Thresholded copy number variations (CNVs) called from GISTIC were received for TCGA mc3 data (syn5049520). A manual query of TARGET database was performed for copy number alterations since PHIAL is not currently compatible with GISTIC outputs. Copy number calls were subsetted for genes present in TARGET v1.4.2 and further restricted to consider only amplifications and deletions, as defined by the GISTIC value +2, -2, for the purpose of this analysis.

This analysis will treat SNVs and InDels entirely separately from the copy number alterations due to the number of samples considered for each data type. SNV and InDels previously received filtering after pathology review and removal of hypermutated samples, multiple samples from the same individual, and other sequencing artifacts. 9,079 samples are considered for SNV and InDels and ~10,700 samples are considered for copy number alterations.

Cohort Description

TCGA mc3 contains samples derived from 33 tissue types. A total of 9,079 samples produced 1,457,702 SNV and InDel variant calls, and 10,713 samples contained 97,798,661 copy number events. The intersection of samples yields 8775 samples.

Cohort Results

A total of 9,039 putatively actionable SNVs and InDels were discovered across TCGA mc3, accounting for 0.62 % percent of all variant calls, as well as 13,953 amplifications and 7,011 deletions. The most commonly mutated genes across samples were PIK3CA (11.5% of samples, 1176 variants), BRAF (6.96%, 677 variants), ARID1A (6.78%, 640 variants), KRAS (6.1%, 628 variants), and IDH1 (5.45%, 496 variants). Genes most subject to copy number alterations were CDKN2A/B (16.68% / 16.10%, 1429 / 1379 samples), MYC (10.21%, 874), PIK3CA (7.61%, 651), CCND1 (7.36%, 629 ), and EGFR (6.28%, 537).

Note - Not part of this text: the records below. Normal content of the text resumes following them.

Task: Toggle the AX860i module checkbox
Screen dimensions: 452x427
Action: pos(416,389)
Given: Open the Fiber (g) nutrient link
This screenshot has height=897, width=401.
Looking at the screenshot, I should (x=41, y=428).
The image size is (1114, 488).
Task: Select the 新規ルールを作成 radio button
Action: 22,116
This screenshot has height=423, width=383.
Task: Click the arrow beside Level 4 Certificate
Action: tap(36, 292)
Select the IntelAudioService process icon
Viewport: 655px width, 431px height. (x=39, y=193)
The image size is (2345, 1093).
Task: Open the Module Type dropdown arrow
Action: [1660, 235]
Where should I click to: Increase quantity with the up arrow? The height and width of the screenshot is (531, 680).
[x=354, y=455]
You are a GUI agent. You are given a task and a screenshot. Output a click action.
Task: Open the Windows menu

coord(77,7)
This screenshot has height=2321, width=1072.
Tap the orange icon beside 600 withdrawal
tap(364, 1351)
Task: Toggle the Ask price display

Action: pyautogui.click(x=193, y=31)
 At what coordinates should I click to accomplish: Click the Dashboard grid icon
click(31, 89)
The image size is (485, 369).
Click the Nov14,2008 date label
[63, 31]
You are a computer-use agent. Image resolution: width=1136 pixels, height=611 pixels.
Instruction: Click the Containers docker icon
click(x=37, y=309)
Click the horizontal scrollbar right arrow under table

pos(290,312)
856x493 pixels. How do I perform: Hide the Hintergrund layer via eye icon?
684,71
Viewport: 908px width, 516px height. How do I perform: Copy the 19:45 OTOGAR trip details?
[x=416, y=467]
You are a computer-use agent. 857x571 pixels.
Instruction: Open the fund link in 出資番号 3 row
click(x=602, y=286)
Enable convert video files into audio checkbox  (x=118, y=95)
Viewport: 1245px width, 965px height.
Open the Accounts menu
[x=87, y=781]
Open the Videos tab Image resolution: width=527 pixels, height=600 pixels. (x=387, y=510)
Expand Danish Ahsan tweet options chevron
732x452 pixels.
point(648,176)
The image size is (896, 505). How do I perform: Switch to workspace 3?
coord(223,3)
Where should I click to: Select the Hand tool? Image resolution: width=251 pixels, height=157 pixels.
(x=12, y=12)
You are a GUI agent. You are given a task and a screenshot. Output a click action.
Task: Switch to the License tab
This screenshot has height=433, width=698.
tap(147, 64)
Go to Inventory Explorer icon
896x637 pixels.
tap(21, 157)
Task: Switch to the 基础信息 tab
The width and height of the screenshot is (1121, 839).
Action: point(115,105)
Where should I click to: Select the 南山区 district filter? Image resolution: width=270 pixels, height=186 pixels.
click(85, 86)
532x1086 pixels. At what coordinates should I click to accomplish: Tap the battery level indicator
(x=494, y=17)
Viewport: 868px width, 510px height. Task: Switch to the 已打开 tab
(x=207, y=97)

Taken together, we observe that 55.6% of SNV & InDel samples and 48.1% of CNV samples had at least one putatively actionable variant, with a mean number of 0.94 SNVs/InDels and 1.09 CNVs per sample. If we expand our scope to also include biologically relevant alterations, 76.2% of SNV/InDel samples and 57.8% of CNV samples had at least 1 TARGET related alteration, with a mean number of 1.81 SNVs/InDels and 1.96 CNVs per sample.

Citations

  1. Van allen EM, Wagle N, Stojanov P, et al. Whole-exome sequencing and clinical interpretation of formalin-fixed, paraffin-embedded tumor samples to guide precision cancer medicine. Nat Med. 2014;20(6):682-8.
  2. Mermel CH, Schumacher SE, Hill B, Meyerson ML, Beroukhim R, Getz G. GISTIC2.0 facilitates sensitive and confident localization of the targets of focal somatic copy-number alteration in human cancers. Genome Biol. 2011;12(4):R41.
  3. Forbes SA, Beare D, Boutselakis H, et al. COSMIC: somatic cancer genetics at high-resolution. Nucleic Acids Res. 2017;45(D1):D777-D783.